All credit to Hermanus backpackers for the Shark (commons.wikimedia.org/wiki/File:Great_white_shark_south_africa.jpg) and Nick Hobgood for the Sea Squirt pictures (commons.wikimedia.org/wiki/File:Tunicate_komodo.jpg)

This is quite a big gap.

But what does a Whole Genome Duplication really mean? Well, that’s the other huge question – some evolutionary biologists think that these duplications helped drive a lot of the innovations that are important to vertebrates. Cool and radical new ideas on the Cambrian sea bed. Ideas like – a spine and fleshy eyeballs.

Which were really very avant-garde back then. Fashions were different.

Others believe that the Whole Genome Duplication might have been involved somehow, but was really more of an assistant to the vertebrate revolution. Opening the door but not pushing the vertebrates through.

So this paper asks two key questions. When did those two Whole Genome Duplications happen? What did they actually mean?

Figure 2 from the paper, showing the timings of the vertebrate whole genome duplications (called 1R and 2R)

So the first question, the timing is important. Now we have the extra hagfish genome we can pinpoint when the two vertebrate whole genome duplications happened – one happened just before the hagfish and lampreys diverged from the other vertebrates, and one happened just afterwards! to make matters a little more exciting, you might notice an additional CR there too. Remember how I said earlier I didn’t like the word “basal”? Turns out, since splitting off from the lineage that leads to humans, the lamprey and hagfish decided to have a Whole Genome Triplication of their own. Good for them.

The second question is a bit tougher to talk about, and needs a big figure of its own:

Figure 6 from the paper, showing “Morphological disparity across vertebrates”

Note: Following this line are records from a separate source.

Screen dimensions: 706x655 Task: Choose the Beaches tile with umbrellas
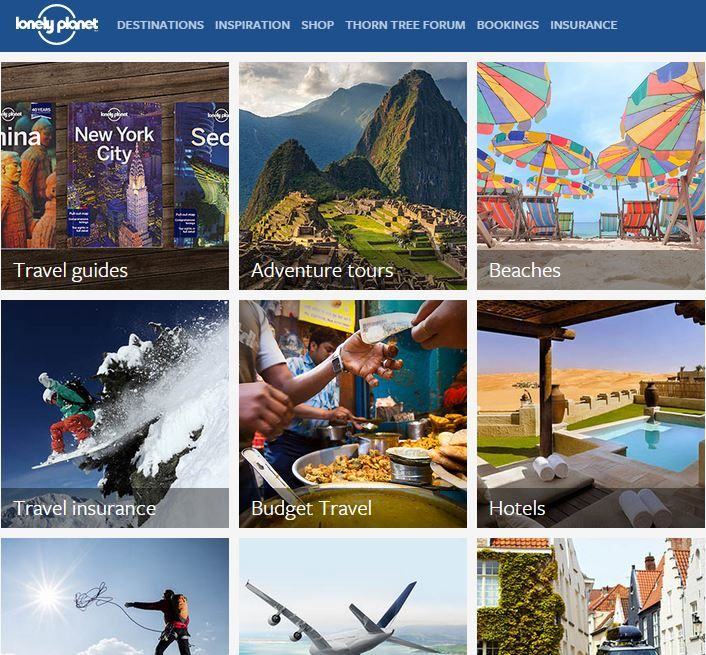click(x=591, y=176)
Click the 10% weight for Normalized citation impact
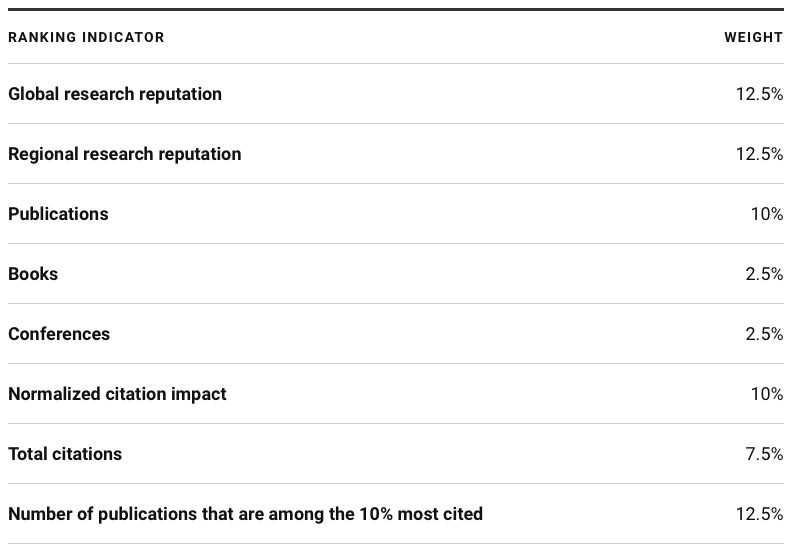The image size is (802, 546). point(766,394)
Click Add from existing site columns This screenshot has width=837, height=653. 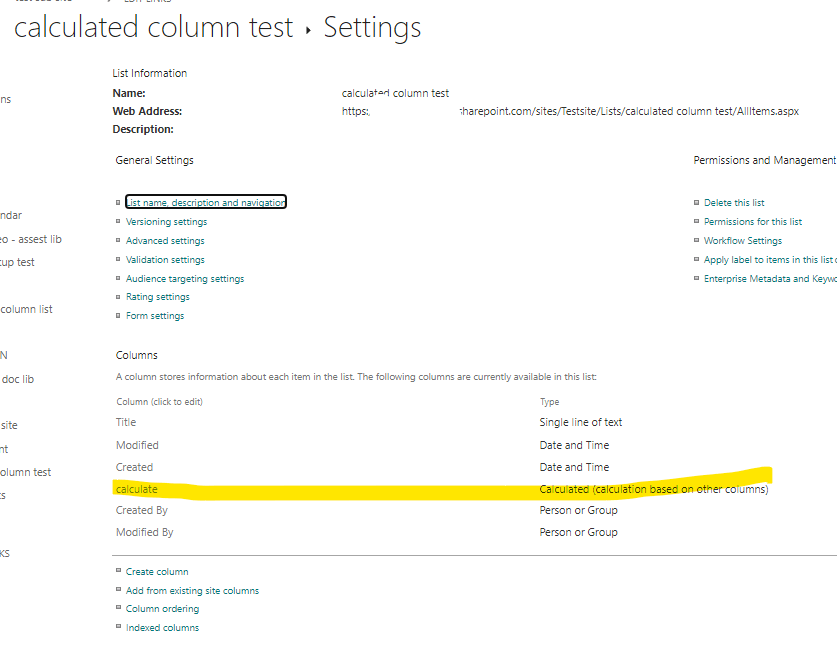pyautogui.click(x=192, y=591)
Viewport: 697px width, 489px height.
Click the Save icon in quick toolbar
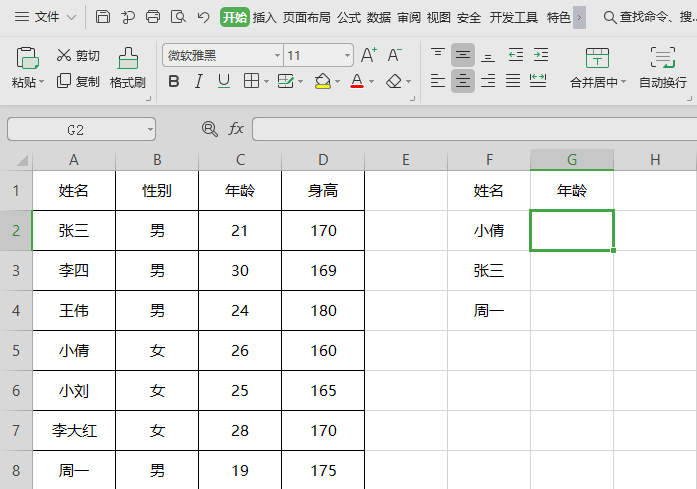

This figure might seem difficult to understand at first, but it’s conveying something very simple in a graphical way. These two axes represent all the diversity in morphology that you see across vertebrates – it’s trying to represent in a single graph the differences in physical appearance between a tuna and a deer. The phylogenetic tree from the figure above this one is linking all the coloured dots, and each coloured dots is a species of animal.

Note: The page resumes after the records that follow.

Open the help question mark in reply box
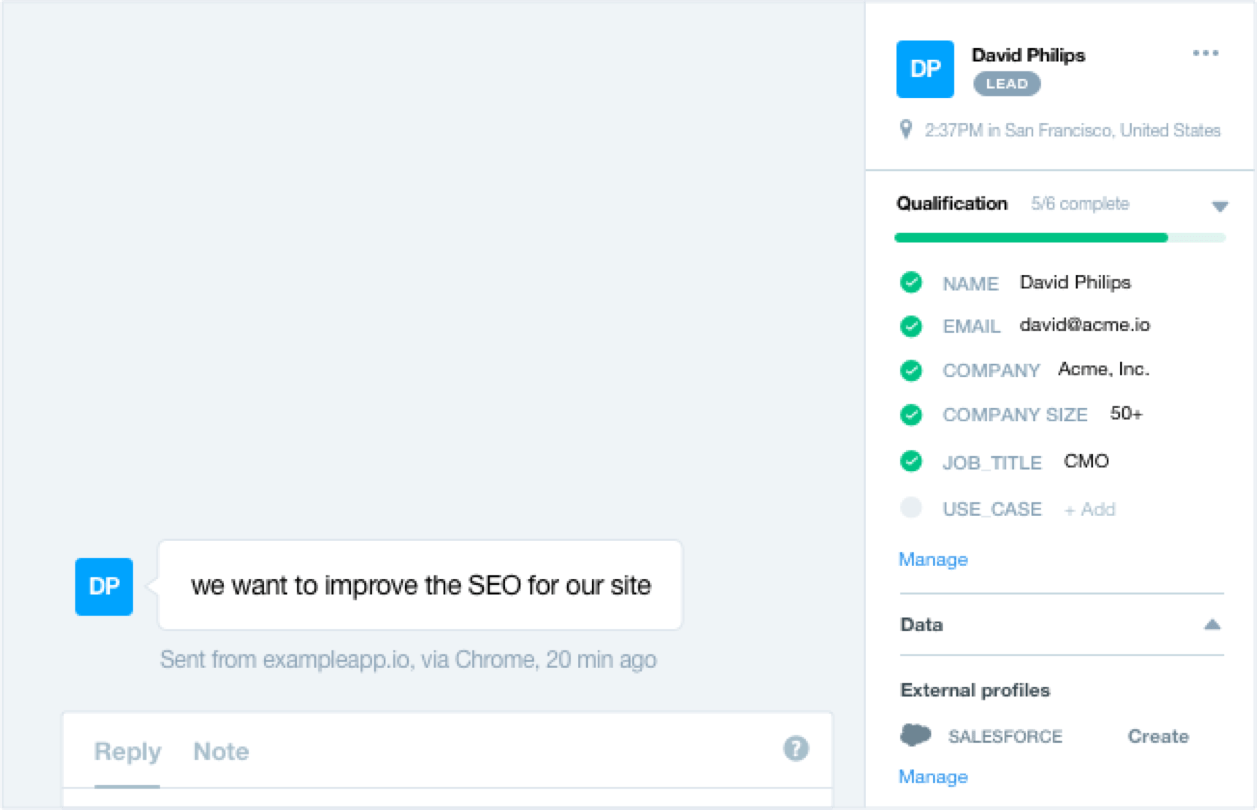 (795, 748)
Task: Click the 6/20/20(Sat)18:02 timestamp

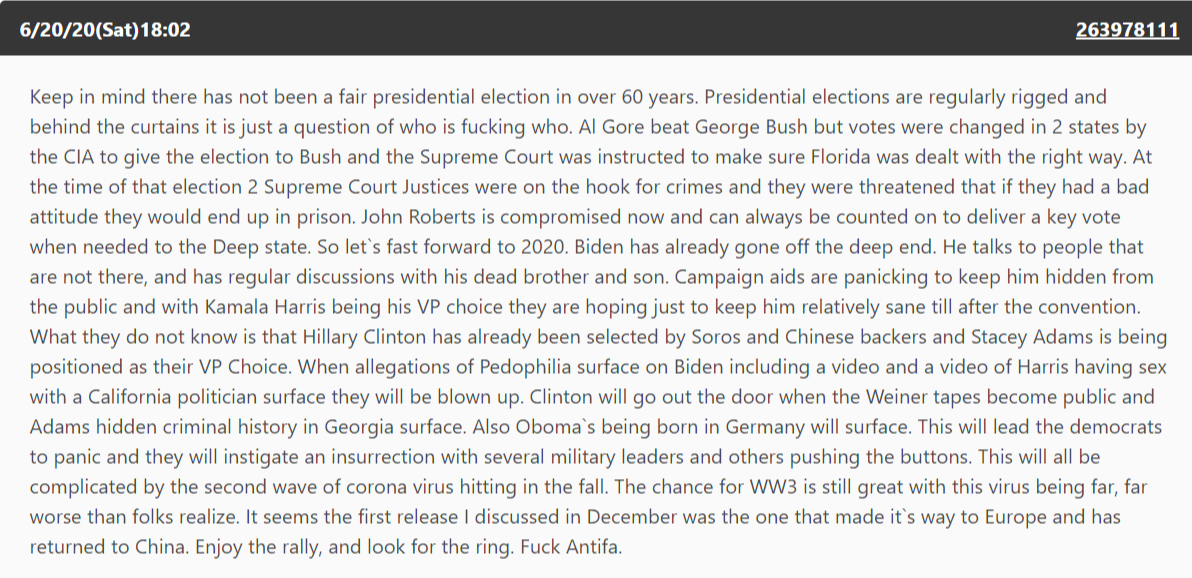Action: pyautogui.click(x=105, y=30)
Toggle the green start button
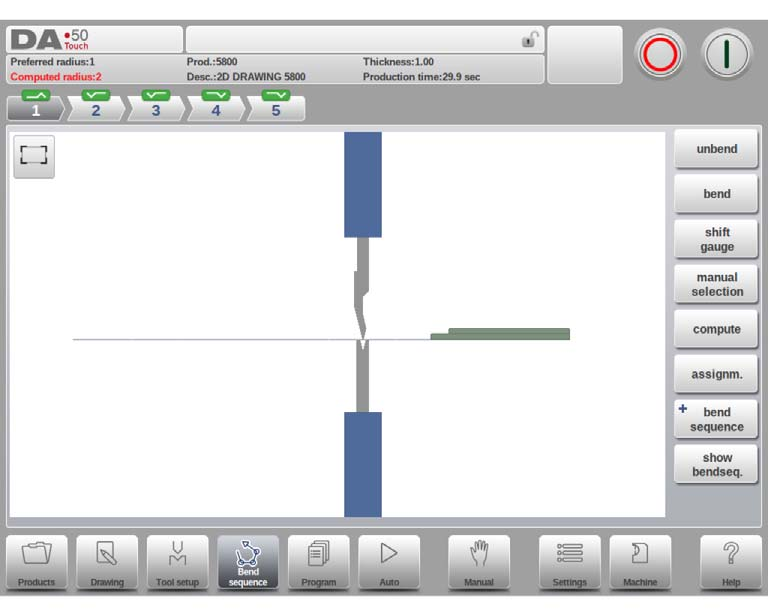This screenshot has width=768, height=615. tap(726, 54)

But because we know about this Lamprey and Hagfish genome triplication event, and we know about another duplication event (one that was specific to some kinds of fish) we can use that to answer the question of whether those whole genome duplication events were really responsible for driving all the diverse forms we see in vertebrates, from birds and mammals to fish and frogs.

And the answer is, succinctly, not really! The diversity of vertebrate forms that comes significantly after the two whole duplication events is quite high, and we don’t see the hagfish-lamprey triplication event drive some kind of explosion of different kinds of hagfish and lamprey either. So while a duplication event might open the door, there are different evolutionary players that pushed our ancestors through.

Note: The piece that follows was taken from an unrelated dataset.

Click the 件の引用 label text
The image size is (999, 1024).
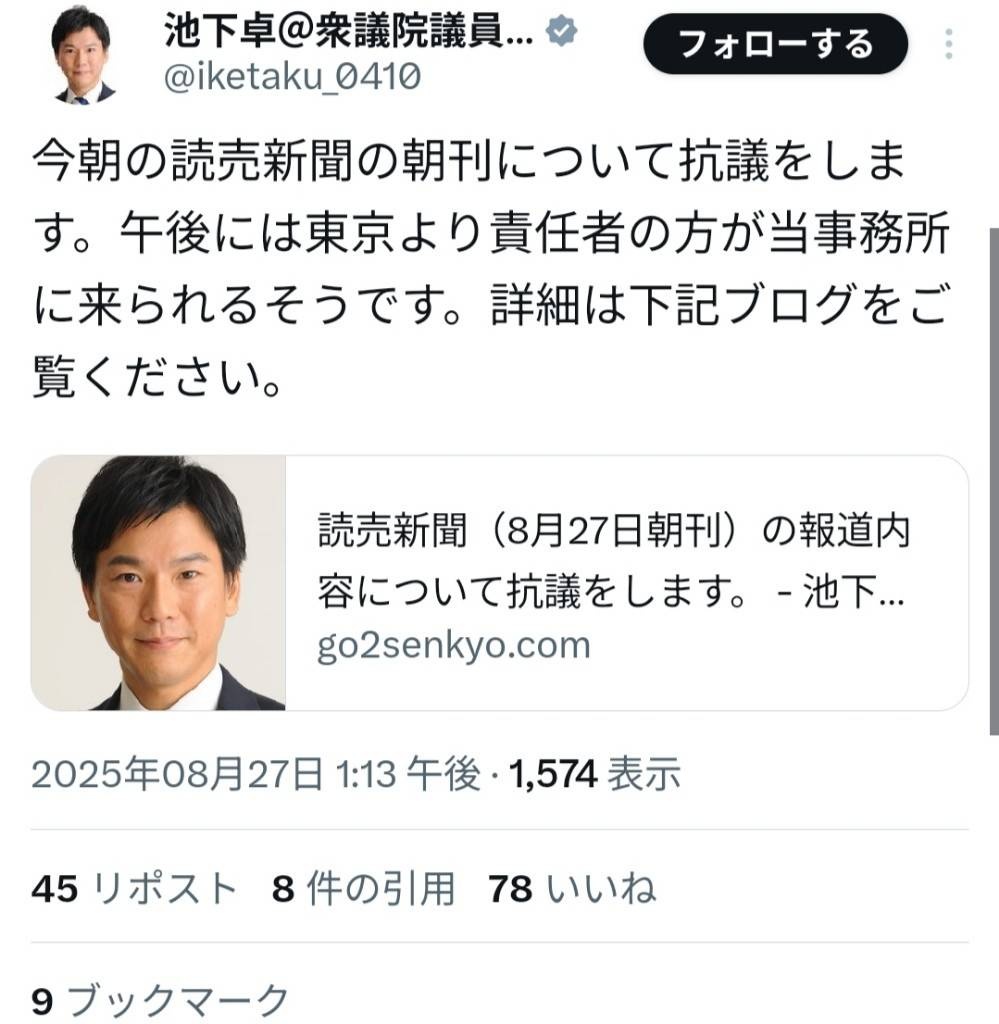[x=381, y=889]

So, what did I do in all this? Vision! As you might remember from my other works on snakes and tardigrades, I really like the evolution of sight – and the evolution of those squishy eyeballs is a pretty exciting bit of the vertebrate story. So I surveyed the diversity of visual genes that were available in hagfish and lampreys, and then compared them to the same visual genes across the dataset to better understand the development of sight as a whole in the group. Here, we found out that the hagfish has lost quite a few of genes that help regulate and assist with vision, rather than never possessing them in the first place. This suggests that a visual lifestyle might be something that we shared with the shared ancestor of us and the hagfish, rather than it being a later development. In a massive paper like this, there are a lot of exciting, smaller, underlying stories too, and mine is more one of those. A little b-plot of research that ties neatly into the whole for a rounded conclusion to a really exciting piece of research. It was an absolute privilege to be involved with all these great people in the project, and I want to finish with an especial congratulations to Juan Pascual-Anaya who led such an impressive study with good humour and intellectual rigour throughout.